En écho au discours du nationaliste Orban, qui présente son parti Fidesz comme l'unique force pacifiste de Hongrie, la seule à même de sauver l'UE de ses démons belliqueux.

"Si cela ne tenait qu'aux responsables européens pro-guerre, allez Mesdames, à l'usine!", lance une vidéo montrant des images d'ouvrières fabriquant des armes pendant la première guerre mondiale. "Êtes-vous prêts à envoyer votre enfant sur le front?", avertit une autre.

- Argent sans fin -

Au pouvoir sans interruption depuis 2010, le Premier ministre a progressivement mis aux pas les médias traditionnels, s'assurant une base électorale solide notamment dans les campagnes. Mais il lui restait à conquérir les citoyens plus jeunes et urbains, avides des réseaux sociaux.

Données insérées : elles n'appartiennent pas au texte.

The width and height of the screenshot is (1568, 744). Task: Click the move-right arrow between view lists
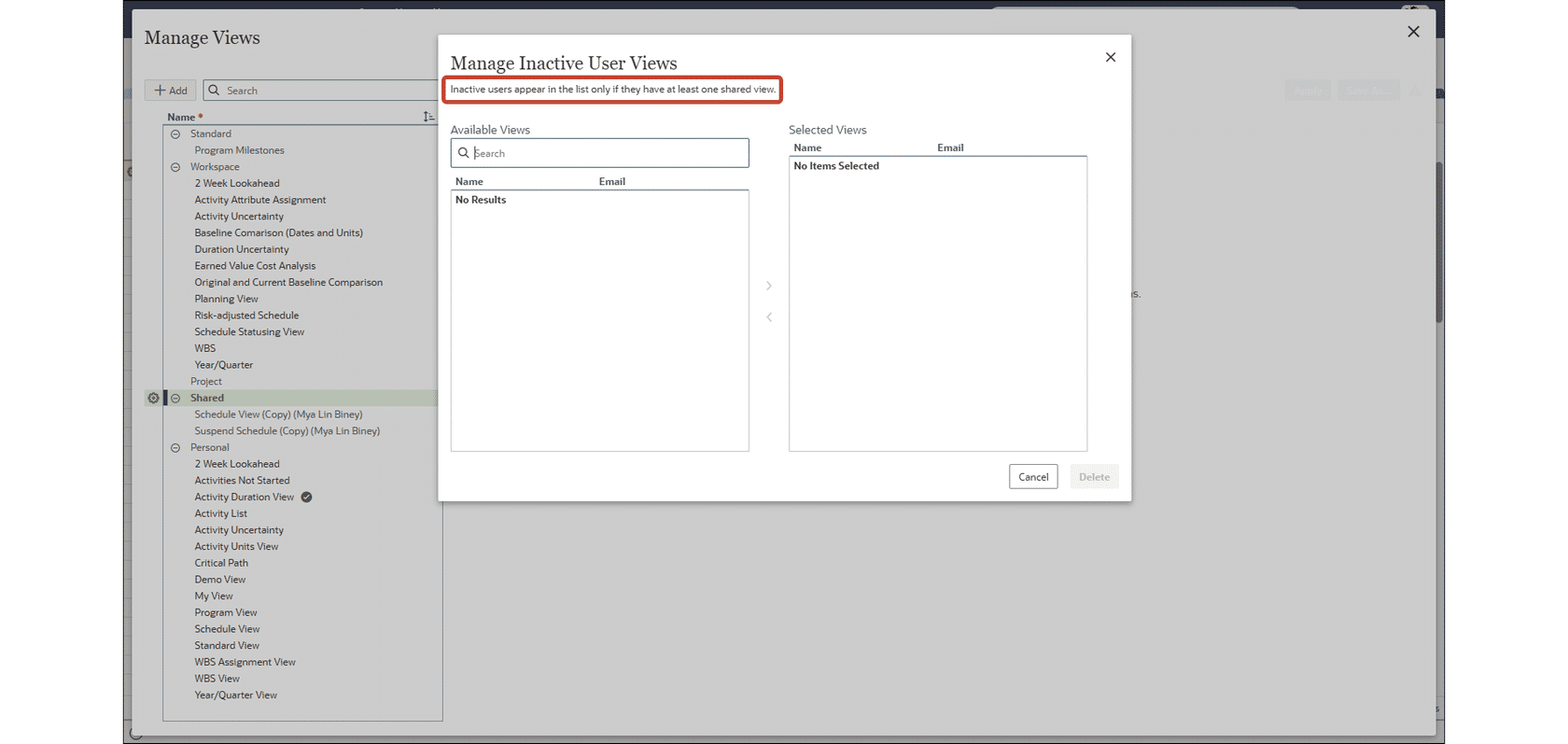point(769,286)
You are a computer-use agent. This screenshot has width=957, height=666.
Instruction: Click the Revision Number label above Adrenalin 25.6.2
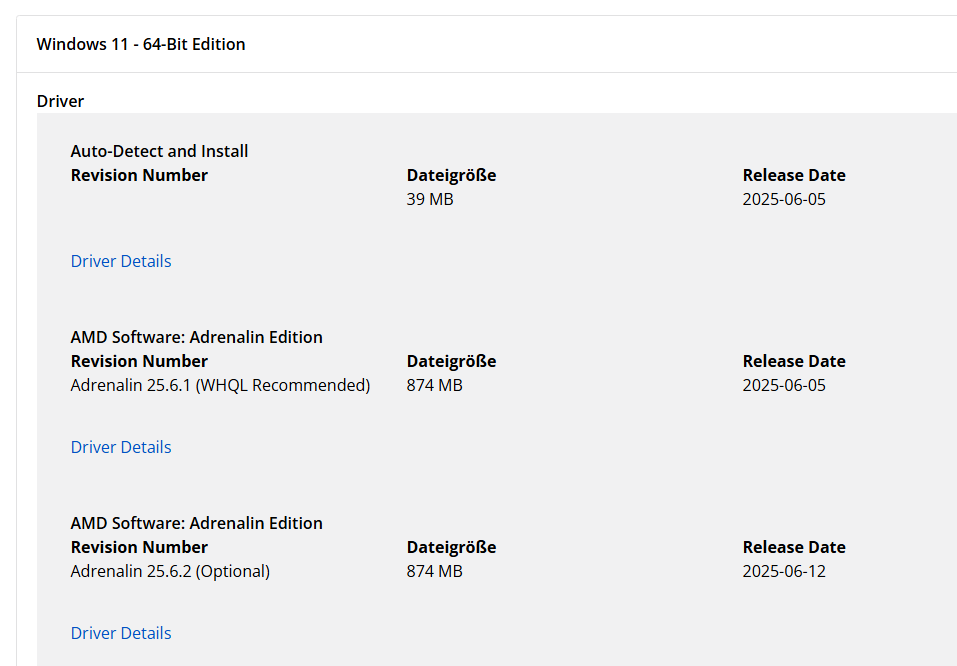click(139, 547)
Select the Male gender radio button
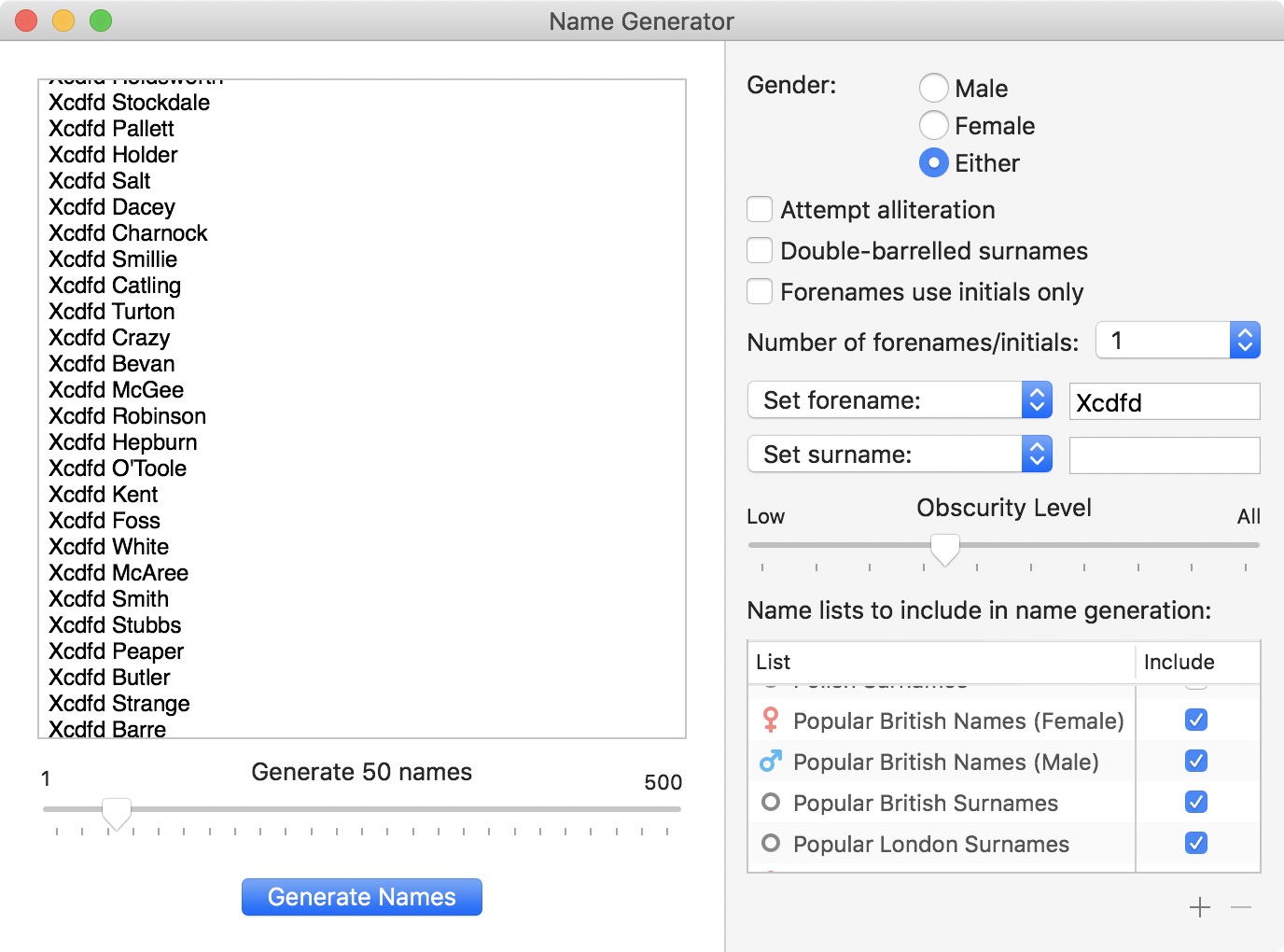 tap(934, 88)
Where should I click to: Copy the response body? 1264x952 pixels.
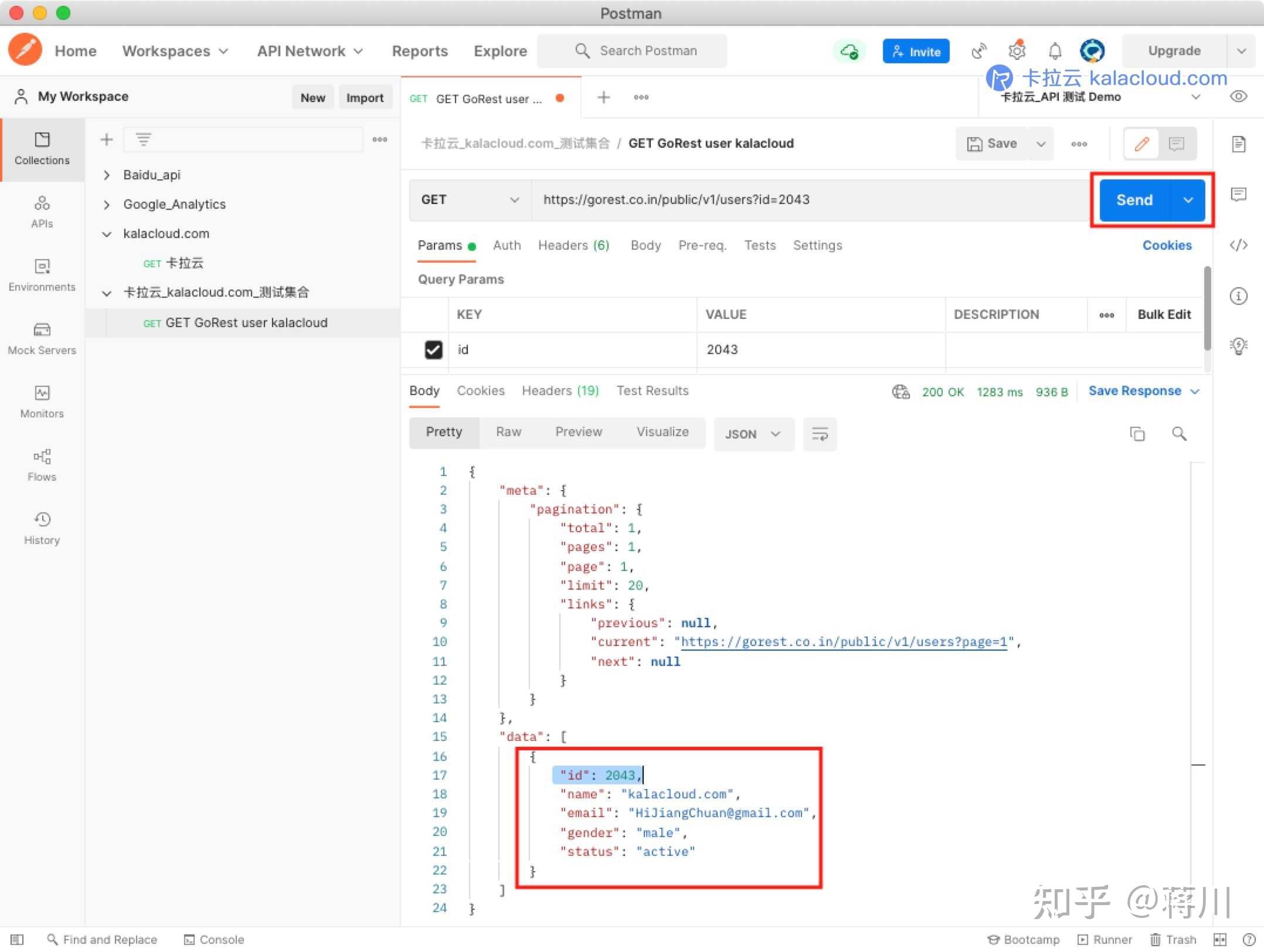coord(1137,434)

La victoire surprise de l'opposition dans la capitale Budapest et d'autres grandes villes en 2019 fait l'effet d'un déclic.

Megafon voit le jour l'année suivante, avec pour mission selon son site "d'amplifier la voix de la droite et de faire contrepoids à la pensée dominante de gauche sur internet" en reprenant une esthétique branchée.

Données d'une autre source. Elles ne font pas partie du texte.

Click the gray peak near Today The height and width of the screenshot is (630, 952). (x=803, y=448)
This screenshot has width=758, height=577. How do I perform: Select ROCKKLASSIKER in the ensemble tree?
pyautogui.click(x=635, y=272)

"D'énormes sommes d'argent ont été investies" pour lui assurer une présence massive en ligne, explique à l'AFP Kata Horvath, de l'institut Mertek Media Monitor, "comme si les ressources étaient sans fin".

De jeunes animateurs propres sur eux sont mis en scène face caméra, parfois une tasse de café à la main, pour dérouler leurs arguments sur fond de musique entraînante, dans des lumières acidulées.

Et ils semblent persuasifs... certaines vidéos ont été vues plus d'un million de fois. Bel impact, dans un pays qui  ne compte pas dix millions d'habitants.

Ces dernières semaines, "ils ont dépensé tellement qu'aucun internaute hongrois n'a pu rater leurs vidéos", renchérit Robert Laszlo, du groupe de réflexion Political Capital.

Megafon, qui compterait une quarantaine d'employés, assure être soutenu par des donateurs privés, rejetant les allégations par des médias indépendants d'un financement public via diverses organisations.

Son directeur Istvan Kovacs, lui-même ancien candidat du Fidesz, a réfuté par le passé "tout lien formel" avec un parti politique.

Contacté par l'AFP, Megafon n'a pas répondu aux demandes d'interview.

- Stages de "liberté numérique" -

Pour l'expert de Political Capital, il ne fait aucun doute que "c'est un outil de plus pour le gouvernement", dont il "véhicule les messages de manière bruyante et encore plus simpliste", confinant à la "désinformation".

"Des images et discours réels sont manipulés" pour forger "un récit hostile, avec toujours un ennemi à blâmer", et faire appel aux "émotions", décrypte-t-il.

Un moyen pour le Fidesz de "renforcer son assise", tout en élargissant son audience aux Hongrois peu intéressés par la politique "mais que Megafon pourrait faire basculer" dans son camp, selon l'analyste.

Au-delà de ses campagnes politiques dispendieuses, le centre propose des sessions d'entraînement gratuites de quatre jours à tous ceux qui veulent devenir des "combattants de la liberté numérique de la droite".

Un millier de participants se sont déjà inscrits, selon des déclarations récentes du responsable de Megafon. Parmi eux figurent des dizaines de candidats du Fidesz aux élections municipales du 9 juin, a révélé le site Lakmusz, partenaire de l'AFP dans l'investigation numérique.

Début mai, le ministre des Affaires étrangères Peter Szijjarto a salué les efforts de la structure, l'appelant à "mener un combat féroce sur la toile" dans les semaines précédant le scrutin européen.

"De vous dépend le succès ou l'échec de notre lutte", avait-il lancé à la foule.